THE REQUEST - List the records as a numbered list, from the first line through the line containing "I will pos(368,33).", leaving out blank lines.

:::

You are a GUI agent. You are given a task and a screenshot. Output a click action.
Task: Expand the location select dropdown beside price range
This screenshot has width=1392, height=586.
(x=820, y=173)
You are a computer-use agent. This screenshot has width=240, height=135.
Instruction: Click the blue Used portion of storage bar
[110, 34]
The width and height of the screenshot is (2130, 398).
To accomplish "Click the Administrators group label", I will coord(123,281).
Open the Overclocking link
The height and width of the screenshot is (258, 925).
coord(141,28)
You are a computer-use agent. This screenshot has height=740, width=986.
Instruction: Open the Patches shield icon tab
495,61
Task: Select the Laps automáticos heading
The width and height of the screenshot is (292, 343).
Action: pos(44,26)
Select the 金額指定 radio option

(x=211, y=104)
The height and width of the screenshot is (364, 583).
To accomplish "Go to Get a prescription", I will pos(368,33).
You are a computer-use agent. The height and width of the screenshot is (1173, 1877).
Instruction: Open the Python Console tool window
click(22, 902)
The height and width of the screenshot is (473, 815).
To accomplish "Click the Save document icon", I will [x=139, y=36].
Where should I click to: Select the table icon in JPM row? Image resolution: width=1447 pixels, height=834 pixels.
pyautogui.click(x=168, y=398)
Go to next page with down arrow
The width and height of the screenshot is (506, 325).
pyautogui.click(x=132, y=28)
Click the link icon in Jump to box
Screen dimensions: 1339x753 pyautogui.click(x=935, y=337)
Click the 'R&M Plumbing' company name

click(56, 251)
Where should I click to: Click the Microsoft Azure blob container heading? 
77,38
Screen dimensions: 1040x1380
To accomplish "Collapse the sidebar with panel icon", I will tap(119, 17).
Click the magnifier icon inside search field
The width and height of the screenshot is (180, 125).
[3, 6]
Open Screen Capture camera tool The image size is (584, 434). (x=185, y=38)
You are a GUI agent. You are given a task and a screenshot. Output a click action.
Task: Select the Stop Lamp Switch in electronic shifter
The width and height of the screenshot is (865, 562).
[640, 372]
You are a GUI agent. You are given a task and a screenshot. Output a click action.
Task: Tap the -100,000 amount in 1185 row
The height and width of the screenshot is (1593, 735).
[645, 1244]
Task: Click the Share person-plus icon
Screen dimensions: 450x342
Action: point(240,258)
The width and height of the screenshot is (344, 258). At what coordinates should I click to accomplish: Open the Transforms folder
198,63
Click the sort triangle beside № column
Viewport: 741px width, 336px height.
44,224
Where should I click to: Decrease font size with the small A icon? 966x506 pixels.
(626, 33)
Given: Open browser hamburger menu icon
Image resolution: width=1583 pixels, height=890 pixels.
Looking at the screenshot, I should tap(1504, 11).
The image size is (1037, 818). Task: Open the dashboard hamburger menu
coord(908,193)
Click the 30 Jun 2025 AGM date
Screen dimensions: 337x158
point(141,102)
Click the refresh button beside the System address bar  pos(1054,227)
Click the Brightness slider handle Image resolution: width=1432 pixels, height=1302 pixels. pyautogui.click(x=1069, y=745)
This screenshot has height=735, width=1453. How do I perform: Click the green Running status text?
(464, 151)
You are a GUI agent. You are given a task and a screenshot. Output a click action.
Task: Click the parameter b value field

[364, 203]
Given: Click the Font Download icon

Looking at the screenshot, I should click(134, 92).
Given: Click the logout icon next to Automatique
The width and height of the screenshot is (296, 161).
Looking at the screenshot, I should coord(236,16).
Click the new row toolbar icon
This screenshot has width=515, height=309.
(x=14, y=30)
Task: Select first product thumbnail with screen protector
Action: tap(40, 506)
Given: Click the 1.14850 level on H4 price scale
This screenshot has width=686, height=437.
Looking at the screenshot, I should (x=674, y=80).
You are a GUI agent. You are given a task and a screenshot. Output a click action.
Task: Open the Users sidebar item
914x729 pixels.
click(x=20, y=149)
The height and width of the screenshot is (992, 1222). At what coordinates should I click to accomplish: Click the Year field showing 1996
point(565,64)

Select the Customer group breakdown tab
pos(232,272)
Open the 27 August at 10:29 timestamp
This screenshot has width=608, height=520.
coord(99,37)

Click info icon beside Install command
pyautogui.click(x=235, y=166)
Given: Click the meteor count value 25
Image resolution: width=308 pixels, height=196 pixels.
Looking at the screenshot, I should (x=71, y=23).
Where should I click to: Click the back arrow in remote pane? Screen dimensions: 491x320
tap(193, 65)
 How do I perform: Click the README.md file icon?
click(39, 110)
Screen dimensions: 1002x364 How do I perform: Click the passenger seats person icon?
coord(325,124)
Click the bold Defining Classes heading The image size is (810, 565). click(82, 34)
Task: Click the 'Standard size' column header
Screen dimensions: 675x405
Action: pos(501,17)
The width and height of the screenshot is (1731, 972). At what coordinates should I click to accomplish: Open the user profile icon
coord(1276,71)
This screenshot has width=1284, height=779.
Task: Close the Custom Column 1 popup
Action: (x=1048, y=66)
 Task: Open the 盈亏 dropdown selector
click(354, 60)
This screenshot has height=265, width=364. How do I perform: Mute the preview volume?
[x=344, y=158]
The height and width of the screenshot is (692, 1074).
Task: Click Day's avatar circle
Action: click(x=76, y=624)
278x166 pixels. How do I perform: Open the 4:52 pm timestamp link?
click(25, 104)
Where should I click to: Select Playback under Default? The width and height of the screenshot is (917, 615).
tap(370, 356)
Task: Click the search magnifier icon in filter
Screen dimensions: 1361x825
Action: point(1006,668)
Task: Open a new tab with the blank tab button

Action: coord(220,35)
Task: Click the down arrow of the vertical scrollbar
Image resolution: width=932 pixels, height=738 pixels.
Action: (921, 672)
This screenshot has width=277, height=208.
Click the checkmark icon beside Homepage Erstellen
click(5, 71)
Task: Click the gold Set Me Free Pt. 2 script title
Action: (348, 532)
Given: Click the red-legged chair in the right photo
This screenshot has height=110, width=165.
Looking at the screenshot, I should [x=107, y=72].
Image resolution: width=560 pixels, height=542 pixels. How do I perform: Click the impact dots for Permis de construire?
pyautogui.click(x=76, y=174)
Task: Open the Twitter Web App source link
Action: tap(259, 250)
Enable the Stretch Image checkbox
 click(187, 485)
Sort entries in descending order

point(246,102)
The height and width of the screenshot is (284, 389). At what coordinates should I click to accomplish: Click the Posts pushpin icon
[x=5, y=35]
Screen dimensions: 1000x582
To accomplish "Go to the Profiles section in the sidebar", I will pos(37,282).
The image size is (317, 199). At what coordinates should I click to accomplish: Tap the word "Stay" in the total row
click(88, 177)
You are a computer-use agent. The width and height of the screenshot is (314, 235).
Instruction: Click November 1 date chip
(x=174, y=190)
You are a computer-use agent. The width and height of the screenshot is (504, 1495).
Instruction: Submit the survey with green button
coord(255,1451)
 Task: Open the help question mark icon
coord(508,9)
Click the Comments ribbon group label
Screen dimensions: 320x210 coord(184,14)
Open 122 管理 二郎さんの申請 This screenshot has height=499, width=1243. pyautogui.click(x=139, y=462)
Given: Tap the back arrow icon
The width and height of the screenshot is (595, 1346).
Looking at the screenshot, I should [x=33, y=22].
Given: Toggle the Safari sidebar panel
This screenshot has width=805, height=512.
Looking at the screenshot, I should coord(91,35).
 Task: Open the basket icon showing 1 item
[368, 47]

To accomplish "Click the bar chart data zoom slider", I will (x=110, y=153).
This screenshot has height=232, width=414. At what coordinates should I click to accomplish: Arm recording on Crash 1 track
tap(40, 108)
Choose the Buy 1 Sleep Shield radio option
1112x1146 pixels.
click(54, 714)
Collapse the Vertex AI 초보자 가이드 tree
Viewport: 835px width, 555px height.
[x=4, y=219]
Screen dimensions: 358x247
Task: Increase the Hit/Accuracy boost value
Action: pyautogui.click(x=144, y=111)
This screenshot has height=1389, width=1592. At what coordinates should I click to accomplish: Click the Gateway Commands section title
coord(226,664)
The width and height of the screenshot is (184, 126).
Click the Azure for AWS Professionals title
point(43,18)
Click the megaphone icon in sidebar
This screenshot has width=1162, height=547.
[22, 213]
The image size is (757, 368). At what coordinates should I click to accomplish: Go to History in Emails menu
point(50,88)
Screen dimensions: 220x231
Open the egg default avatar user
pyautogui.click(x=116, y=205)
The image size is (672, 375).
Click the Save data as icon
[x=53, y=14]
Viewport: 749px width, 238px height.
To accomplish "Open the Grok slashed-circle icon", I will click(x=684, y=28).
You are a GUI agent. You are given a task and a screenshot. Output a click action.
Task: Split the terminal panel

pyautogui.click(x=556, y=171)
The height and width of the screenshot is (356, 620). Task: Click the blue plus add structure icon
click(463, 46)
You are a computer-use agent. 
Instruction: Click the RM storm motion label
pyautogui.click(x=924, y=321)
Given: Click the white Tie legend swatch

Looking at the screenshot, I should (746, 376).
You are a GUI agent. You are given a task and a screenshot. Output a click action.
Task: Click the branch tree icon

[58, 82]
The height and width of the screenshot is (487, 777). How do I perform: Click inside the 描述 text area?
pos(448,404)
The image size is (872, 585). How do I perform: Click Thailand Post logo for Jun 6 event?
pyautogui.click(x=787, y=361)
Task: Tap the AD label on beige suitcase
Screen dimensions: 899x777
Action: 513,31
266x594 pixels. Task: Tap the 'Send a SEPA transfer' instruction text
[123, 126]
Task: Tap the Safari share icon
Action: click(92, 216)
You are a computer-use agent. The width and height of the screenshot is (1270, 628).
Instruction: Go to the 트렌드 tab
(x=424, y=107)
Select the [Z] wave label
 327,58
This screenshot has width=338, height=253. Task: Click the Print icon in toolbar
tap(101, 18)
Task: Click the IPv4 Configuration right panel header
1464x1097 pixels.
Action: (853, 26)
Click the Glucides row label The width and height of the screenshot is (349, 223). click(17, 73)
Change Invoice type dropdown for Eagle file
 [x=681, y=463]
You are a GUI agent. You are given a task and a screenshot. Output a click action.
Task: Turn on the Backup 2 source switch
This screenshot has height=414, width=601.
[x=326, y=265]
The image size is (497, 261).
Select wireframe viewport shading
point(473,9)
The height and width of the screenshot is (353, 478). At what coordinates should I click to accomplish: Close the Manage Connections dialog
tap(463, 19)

:::

WRITTEN RESPONSE -
1. You are a GUI agent. You are given a task and a screenshot. Output a click action.
2. Task: Expand the location select dropdown beside price range
3. This screenshot has width=1392, height=586.
4. (x=820, y=173)
5. You are a computer-use agent. This screenshot has width=240, height=135.
6. Instruction: Click the blue Used portion of storage bar
7. [110, 34]
8. The width and height of the screenshot is (2130, 398).
9. To accomplish "Click the Administrators group label", I will coord(123,281).
10. Open the Overclocking link
11. The height and width of the screenshot is (258, 925).
12. coord(141,28)
13. You are a computer-use agent. This screenshot has height=740, width=986.
14. Instruction: Open the Patches shield icon tab
15. 495,61
16. Task: Select the Laps automáticos heading
17. The width and height of the screenshot is (292, 343).
18. Action: pos(44,26)
19. Select the 金額指定 radio option
20. (x=211, y=104)
21. The height and width of the screenshot is (364, 583).
22. To accomplish "Go to Get a prescription", I will pos(368,33).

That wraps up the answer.